The answers to your question are in Eastern Cherokee application #9576, Emeline Smith. The two Alexanders are meant to be the same man. I haven't seen anything with "McGillivray" as a middle name, that seems to be someone's addition to connect him to his grandparents. Emeline wasn't Cherokee, but applied anyway (claiming that grandmother Rachel Durant was Cherokee), so all her genealogy is laid out in the application at Fold3 starting here: https://www.fold3.com/image/221410067
Emeline stated her parents were Alexander Brashears and Emeline Wind (Winn), that his parents were Samuel Brashears and Rachel Durant, and named siblings Sarahanne, Henrietta, Dennis, William, and Louisa.
Quoting from Wells, Dr. Samuel James. Choctaw Mixed Bloods and the Advent of Removal. University of Southern Mississippi. 1987. © Dr. Samuel James Wells, 1987. Used by permission, reproduced at Access Genealogy.

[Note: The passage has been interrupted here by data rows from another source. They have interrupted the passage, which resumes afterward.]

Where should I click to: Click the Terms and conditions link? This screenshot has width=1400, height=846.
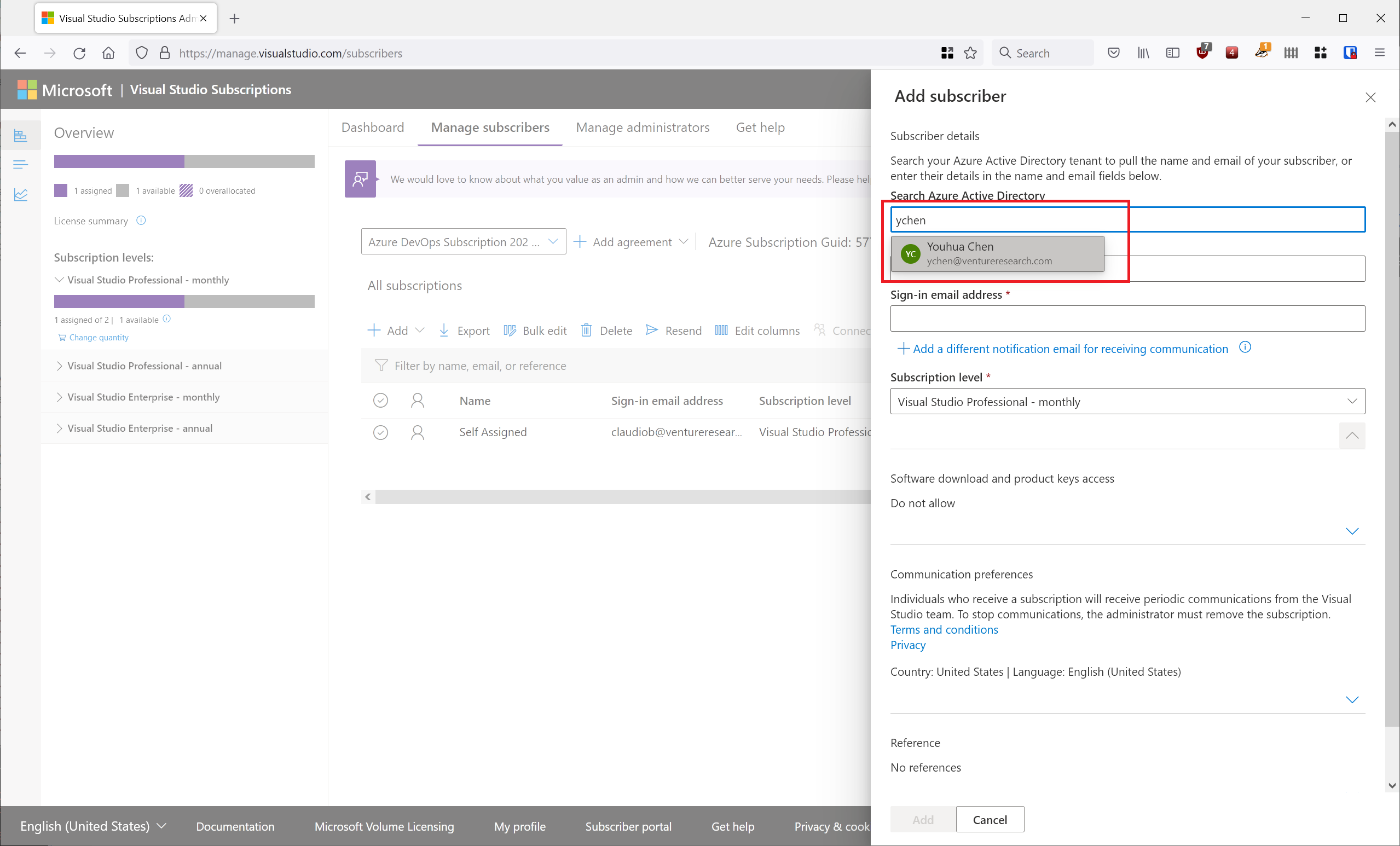tap(944, 629)
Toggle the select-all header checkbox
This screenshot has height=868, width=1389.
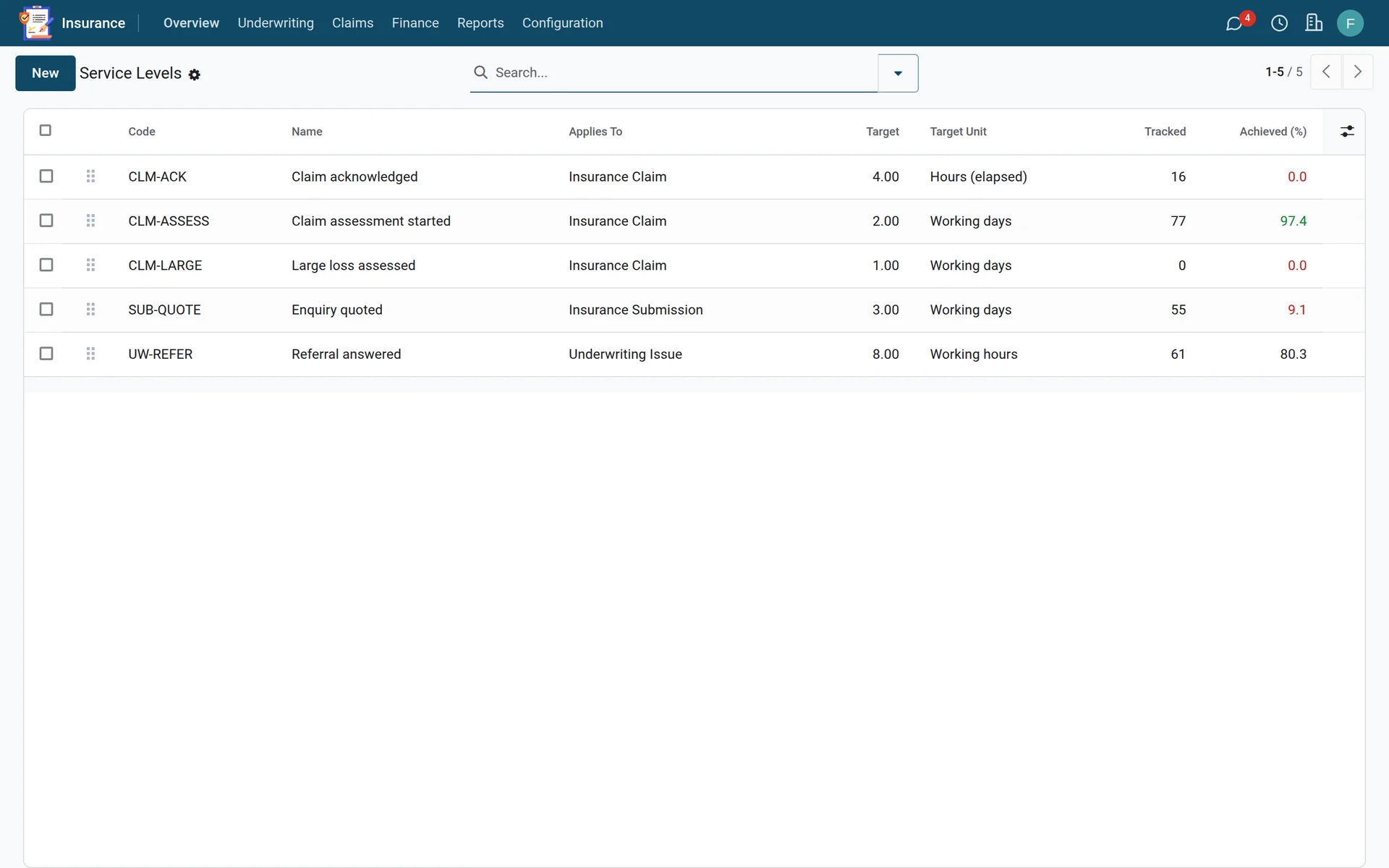[46, 130]
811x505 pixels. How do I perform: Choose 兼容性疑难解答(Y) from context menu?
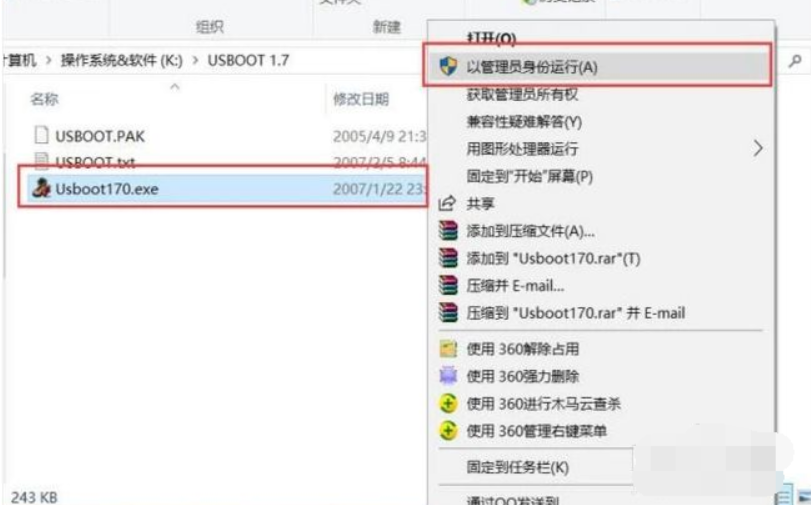[524, 122]
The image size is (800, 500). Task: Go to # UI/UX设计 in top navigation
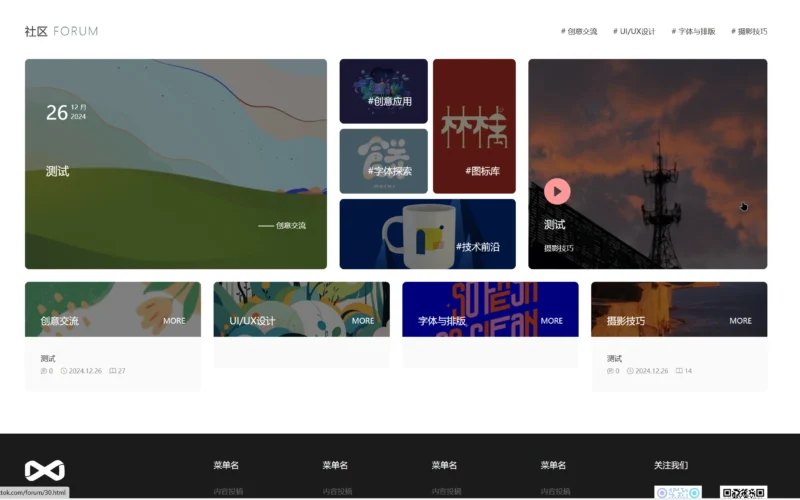pos(634,31)
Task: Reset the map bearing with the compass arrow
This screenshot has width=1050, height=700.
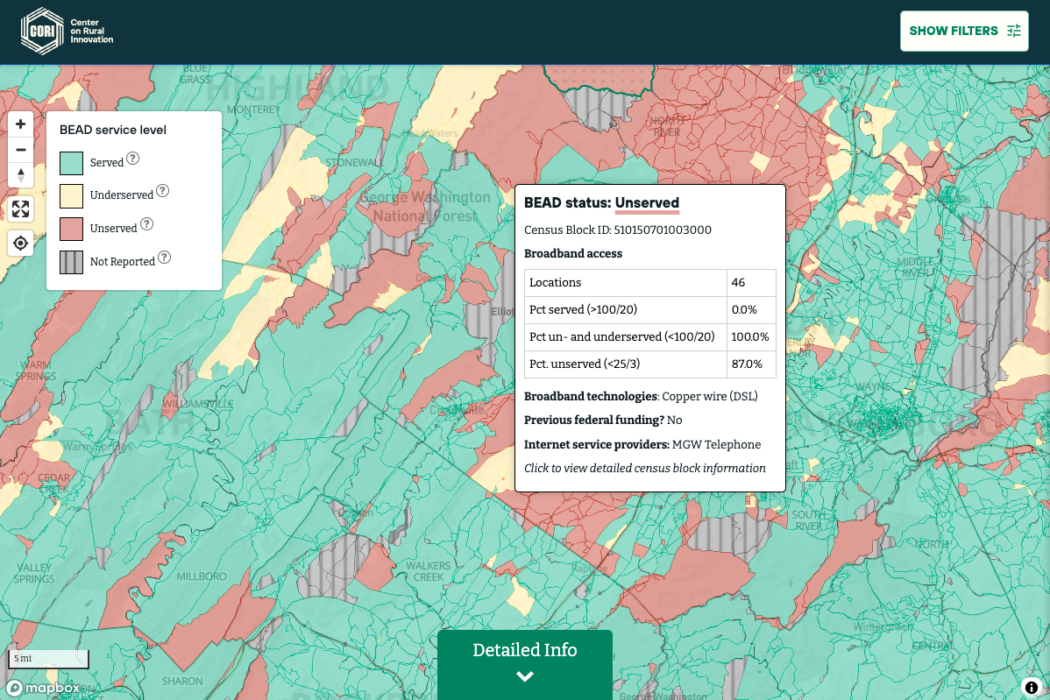Action: point(20,175)
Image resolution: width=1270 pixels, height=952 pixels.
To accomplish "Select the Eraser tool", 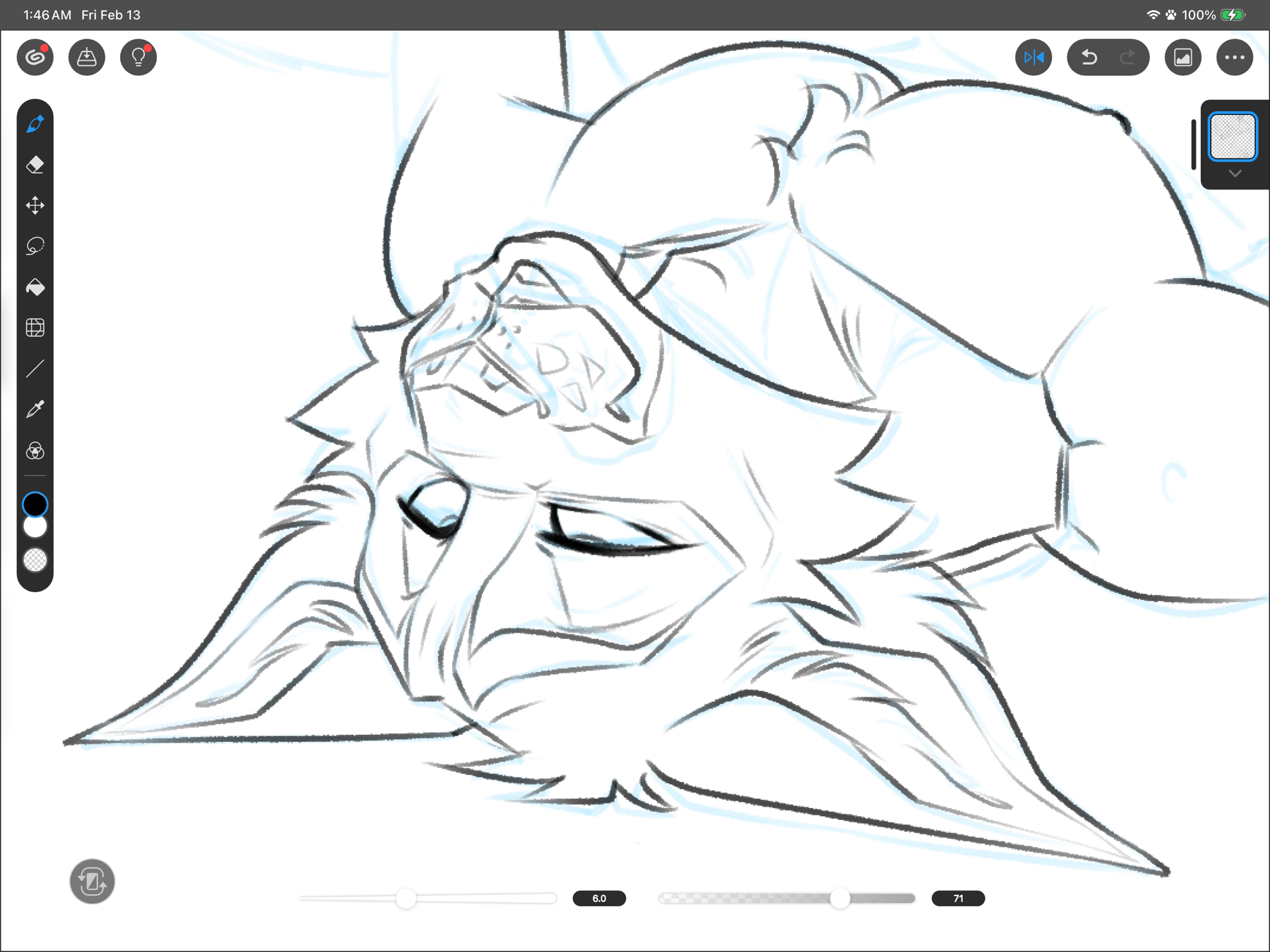I will pyautogui.click(x=35, y=164).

"The Brashears family represents one of the most industrious and influential included in this study. The genealogical thread running through this line can be traced back to the early Scotch trader, Lachlan McGillivray, and his father-in-law, the French trader aptly named Marchand, in Creek country in the mid-eighteenth century (see Chart 4). This family spans the Creek, Chickasaw and Choctaw tribes. Samuel Brashears was an early trader with the Creeks and married Rachael Durant, the mixed-blood daughter of Ben Durant (another trader) and Sophie McGillivray (the mixed-blood daughter of trader Lachlan McGillivray and mixed-blood Sehoy Marchand). 1 His presence was marked by the naming of Brashears Landing on the Alabama River at the spot where he lived."